My favorite scene in the movie was Stanley T's character, sitting on the steps of his home in Brooklyn, describing his former career to his former boss, who had shown up to try and talk him into coming back for one day (and a mega million dollar bonus) to try and help the firm out of the mess they were in.

He described being an engineer and helping build a bridge that linked two communities in Ohio and West Virginia.  This bridge spanned a river and cut 35 miles out of the commute between the towns.  He calculated how many cars crossed that bridge a day, how many miles of driving were saved, not only each day, but each year since the bridge was built.  He calculated how many hours behind the wheel were saved; the people of those community had saved over a thousand years of their cumulative lifetimes from behind the wheels of their cars because of that bridge.

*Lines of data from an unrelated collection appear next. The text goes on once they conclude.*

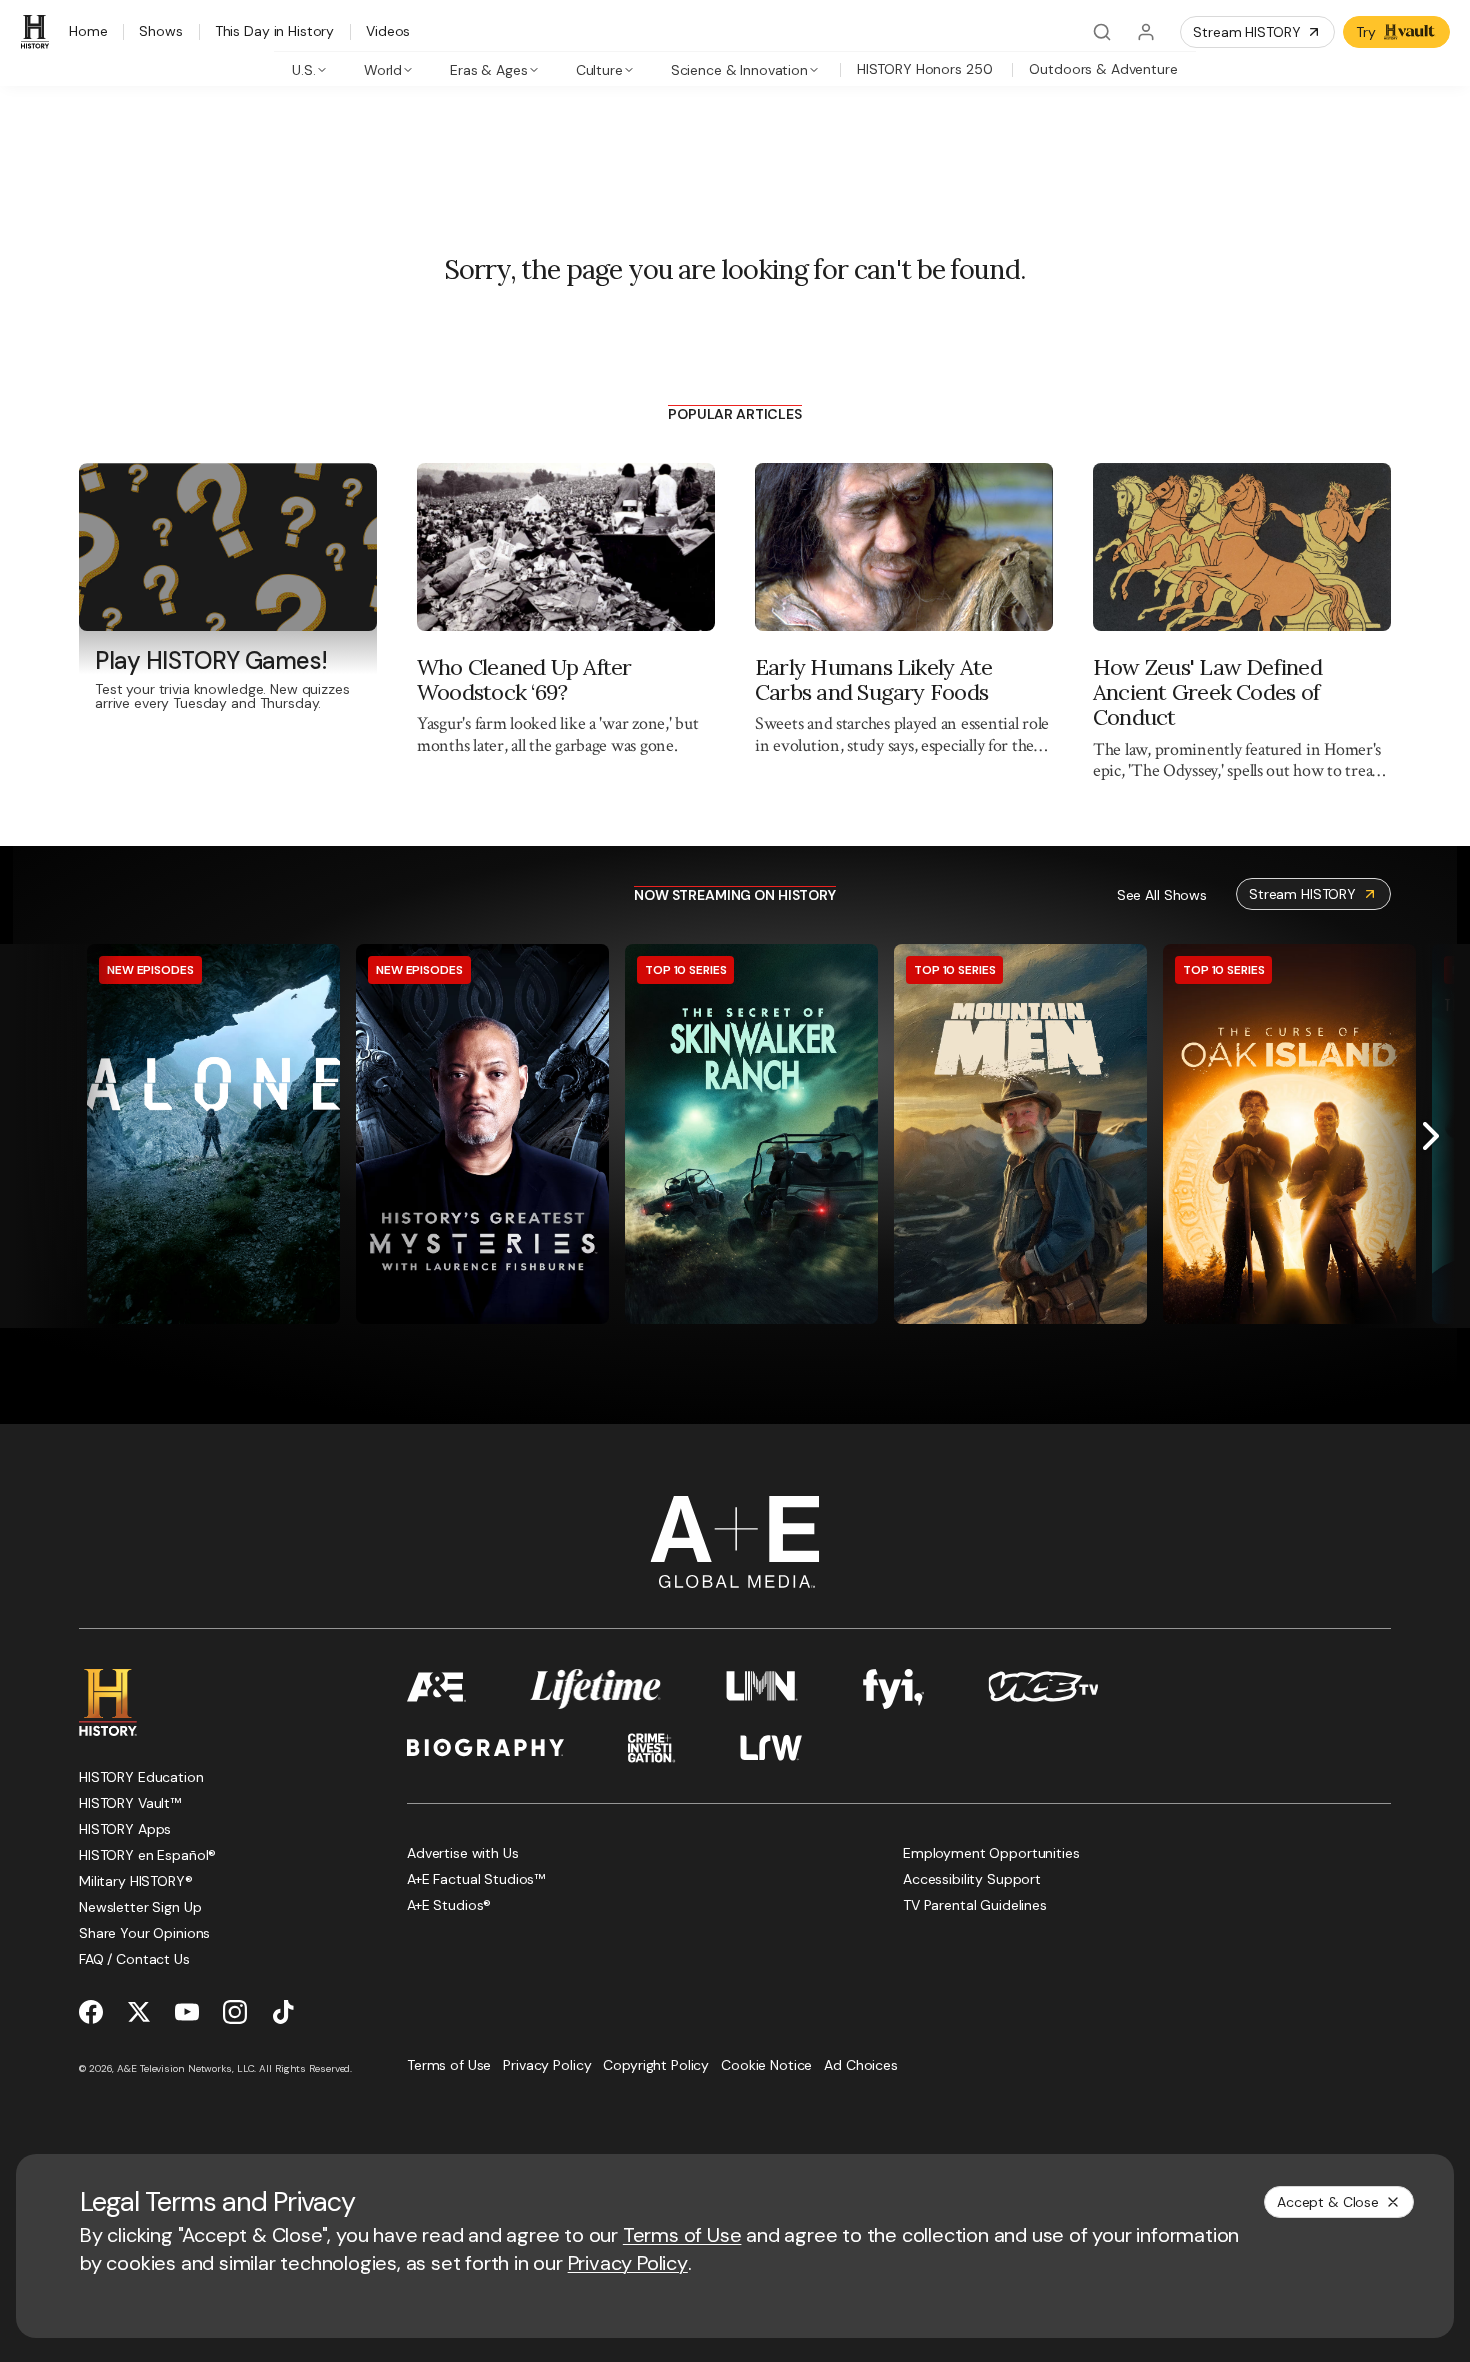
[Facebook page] (91, 2012)
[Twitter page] (139, 2012)
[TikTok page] (283, 2012)
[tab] (309, 69)
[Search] (1102, 32)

All I could think was that environmentalists would prevent such a bridge from being built today.  Even though it's obvious that over all, the bridge was a huge boon to the environment as well as the lives, livelihoods and economies of the people it served.

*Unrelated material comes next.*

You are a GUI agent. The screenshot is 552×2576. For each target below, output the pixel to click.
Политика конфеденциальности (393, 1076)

Jay hated the movie.  He spent an hour and fifty minutes waiting for something to happen.  He wanted explosions and gun fire.  When it was over he told me he hated every second of it.

oh well.

The other movie I saw this week was 10, the 1979 movie that made Bo Derek a star.  Well, a trivia answer, anyway.  I haven't seen the movie since it came out and I remembered it as being gut bustingly funny.

It's not.

There is one very funny sequence through the middle where Dudley Moore's character is full of novacaine, pain meds and booze but aside from that it was pretty dull.

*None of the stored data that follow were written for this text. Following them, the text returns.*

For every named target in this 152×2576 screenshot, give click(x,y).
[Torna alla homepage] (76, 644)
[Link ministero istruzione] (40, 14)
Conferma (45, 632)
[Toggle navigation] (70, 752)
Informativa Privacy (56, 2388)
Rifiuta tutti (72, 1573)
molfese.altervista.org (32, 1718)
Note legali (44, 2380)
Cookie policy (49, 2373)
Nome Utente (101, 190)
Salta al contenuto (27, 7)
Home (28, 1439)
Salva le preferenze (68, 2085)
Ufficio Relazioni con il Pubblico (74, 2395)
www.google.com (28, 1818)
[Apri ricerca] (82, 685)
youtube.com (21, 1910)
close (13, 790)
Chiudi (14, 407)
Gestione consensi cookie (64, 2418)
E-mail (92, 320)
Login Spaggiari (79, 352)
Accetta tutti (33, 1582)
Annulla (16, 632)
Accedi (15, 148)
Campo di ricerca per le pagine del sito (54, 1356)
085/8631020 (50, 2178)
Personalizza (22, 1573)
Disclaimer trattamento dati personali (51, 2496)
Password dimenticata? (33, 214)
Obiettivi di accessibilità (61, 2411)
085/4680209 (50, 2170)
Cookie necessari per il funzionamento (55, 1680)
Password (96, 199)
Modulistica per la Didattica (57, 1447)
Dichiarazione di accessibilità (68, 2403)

What I did find very interesting was how out of sync it was with modern cultural sensitivities.

In case you've forgotten, the movie is about a guy having a mid life crisis.  Dudley Moore plays a very successful songwriter.  His character has won four Oscars for his music.  But something is missing.  He catches a glimpse of a bride on her way to the church and becomes completely obsessed by this vision of the most beautiful woman he's ever seen.

His shrink tells him that the fact that she was decked out in her virginal white veil and gown,  added to his sense of her perfection.

Got that?  she was more beautiful because she looked virginal.

unable to shake his obsession, he tracks down her father to find out where she's gone on her honeymoon.  Fortunately, her father is a popular Hollywood dentist so a famous songwriter had no trouble getting an appointment.  Unfortunately, the dentist finds no less than six cavities in Moore's mouth and insists on filling them all.

Hence the sequence involving novacaine and pain killers.

But despite all that, Moore does find out where Virginal obsession is Honeymooning and he follows her down to Mexico.

This is where things get really (culturally) interesting.  When he manages to meet her, he discovers that contrary to his dream of perfection, she's not a virgin at all.  In fact her sexual code of conduct is so loose that despite being on her honeymoon she has no qualms at all about boinking this old guy she met on the beach.

At first, Dudley Moore can't believe his luck!  He's climbing into bed with the girl of his dreams!  But then, he's so overcome by the disgustingness of  her behavior and her whole cavalier attitude towards sex that he can't go through with it.  He leaves, goes home and asks his girl friend (Julie Andrews, who sings two completely forgettable songs) to marry him.

In the age of No Strings Attached and Friends With Benefits, slimecapades masquerading as 'romantic comedies', can you even imagine a script like 10 getting a green light these days?

I'm beginning to think that culturally, we sailed off the cliff a long, long time ago.  The fall is so deep that we can't tell we're falling.  Occasionally, someone looks out a window and says "Are things supposed to be zooming up past us out there?" but no one listens and soon everyone goes back to what they think is normal.

And when we hit the bottom, all the king's horses won't be able to put the pieces together again.